**The task:** Only the lines from the one with "Where should I" through the end of the data below belong in the answer, restated word for word, pictures excluded.

**Dataset excerpts:**

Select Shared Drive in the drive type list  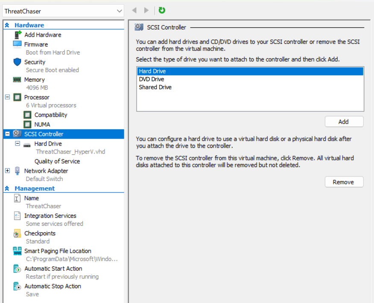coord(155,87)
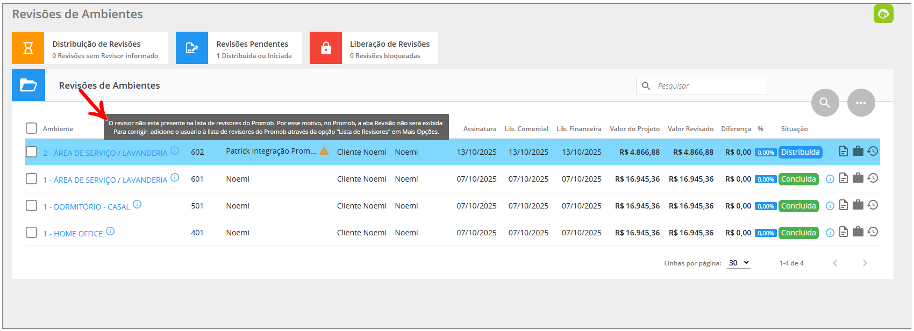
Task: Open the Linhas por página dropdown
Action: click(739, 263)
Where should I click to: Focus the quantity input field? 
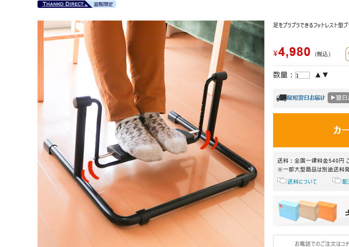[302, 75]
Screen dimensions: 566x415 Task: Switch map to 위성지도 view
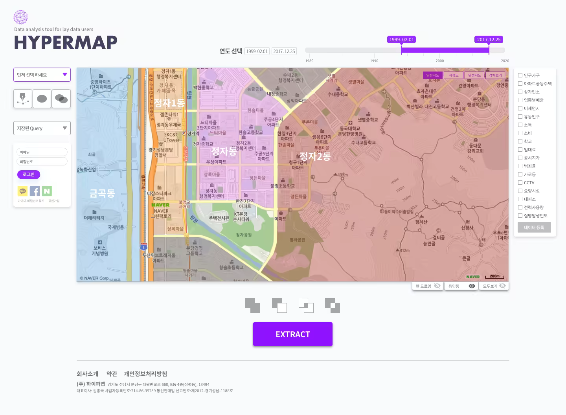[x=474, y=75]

**Answer box:**
Where should I click to: Focus the quantity input field? 
[302, 75]
Screen dimensions: 566x415 Task: Switch map to 위성지도 view
[x=474, y=75]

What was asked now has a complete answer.